CASE DIGEST: De Guzman v. Gonzalez III (G.R. No. 158104: March 26, 2010)

CASE DIGEST: ANGELITA DE GUZMAN, Petitioner, v. EMILIO A. GONZALEZ III, then Officer-In-Charge, Office of the Deputy Ombudsman for Luzon, ADORACION A. AGBADA, Graft Investigator, and Commission on Audit Region II Cagayan, represented by ERLINDA F. LANGCAY, HON. LEO REYES, Presiding Judge of Regional Trial Court of Sanchez Mira, Cagayan, Respondents. G.R. No. 158104: March 26, 2010.

FACTS: Petitioner Angelita de Guzman, in her official capacity as the Municipal Treasurer of Claveria, Cagayan, was audited of her cash and accounts covering the period from January 26, 1999 to May 25, 2000. In a letter dated October 30, 2000, the audit team demanded petitioner to produce the missing funds and submit her written explanation about the occurrence of the shortage within 72 hours.

Prosecutor Bayag, Jr. submitted his Report dated November 15, 2002 recommending the dismissal of the case for insufficiency of evidence to establish a probable cause. Pertinent portions of the Report read:

The defenses pieces of evidence negate the existence of a shortage. The audit conducted was not yet completed or terminated for the reason that the requisite certification on the accuseds cash book was not yet accomplished, thereby leaving the cash book open. The deposits made in November 2000 and January 2001 which correspond to the amount of the alleged missing funds were duly recorded and reflected on the cash book as adjusting entries.
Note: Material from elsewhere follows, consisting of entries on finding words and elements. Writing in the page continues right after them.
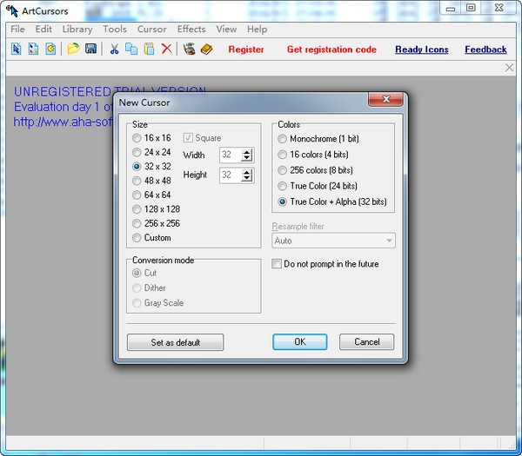Open the Library menu
Screen dimensions: 522x456
coord(77,29)
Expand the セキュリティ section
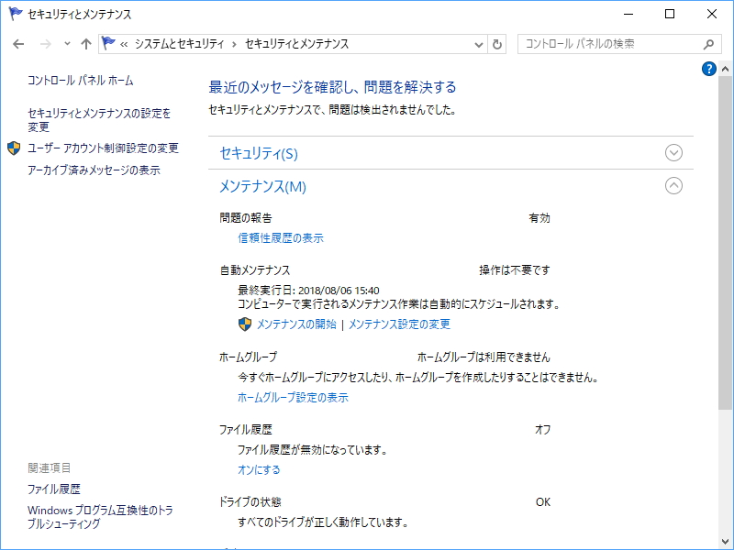This screenshot has width=734, height=550. (x=673, y=153)
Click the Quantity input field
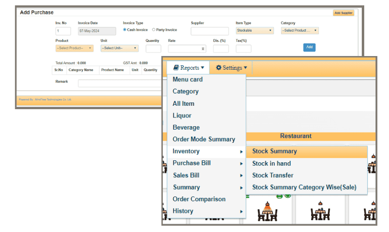389x232 pixels. click(153, 49)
Upon review of Bayag, Jrs report, Adoracion A. Agbada (Agbada) recommended instead, to proceed with the prosecution of the case. Emilio A. Gonzalez III (Gonzalez), the Officer-in Charge of the Office of the Deputy Ombudsman for Luzon approved on January 6, 2003 the recommendation of Agbada. Petitioner filed a motion for reconsideration but the same was denied. Hence, petitioner files the instant petition for certiorari.
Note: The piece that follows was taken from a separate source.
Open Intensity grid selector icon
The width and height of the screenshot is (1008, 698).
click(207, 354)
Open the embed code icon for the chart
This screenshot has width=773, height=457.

ISSUE: Did Agbada commit grave abuse of discretion when it recommended the continuation of the prosecution?
HELD: No, he did not. The Constitution and Republic Act (RA) No. 6770 (the Ombudsman Act of 1989) confer on the Office of the Ombudsman the power to investigate and prosecute on its own or on complaint by any person, any act or omission of any public officer or employee, office or agency when such act or omission appears to be illegal, unjust or improper.
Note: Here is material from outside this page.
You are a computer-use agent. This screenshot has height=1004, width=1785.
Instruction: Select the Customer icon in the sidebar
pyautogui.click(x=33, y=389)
A finding of probable cause needs only to rest on evidence showing that more likely than not a crime has been committed and was committed by the suspect. Probable cause need not be based on clear and convincing evidence of guilt, neither on evidence establishing guilt beyond reasonable doubt, and definitely not on evidence establishing absolute certainty of guilt.

In disapproving the recommendation of Prosecutor Bayag, Jr. and adopting instead that of Agbada, respondent Gonzalez as Deputy Ombudsman for Luzon was merely exercising his power and discharging his duty as mandated by the Constitution and by laws. It is discretionary upon him whether or not he would rely mainly on the findings of fact of Prosecutor Bayag, Jr. in making a review of the latters report and recommendation. He can very well make his own findings of fact.

Thus, given this vast power and authority, he can conduct a preliminary investigation with or without the report from COA. The findings in the COA report or the finality or lack of finality of such report is irrelevant to the investigation of the Office of the Ombudsman in its determination of probable cause, as we declared in Dimayuga v. Office of the Ombudsman. Thus, the filing of the Information against petitioner notwithstanding the lack of certification on her cashbook examination could not in any manner be said to be premature much less whimsical or arbitrary. Public respondents cannot be said to have gravely abused their discretion amounting to lack or excess of jurisdiction.

To recapitulate, the discretion to determine whether a case should be filed or not lies with the Ombudsman. Unless grave abuse of discretion amounting to lack or excess of jurisdiction is shown, judicial review is uncalled for as a policy of non-interference by the courts in the exercise of the Ombudsman's constitutionally mandated powers. DISMISSED.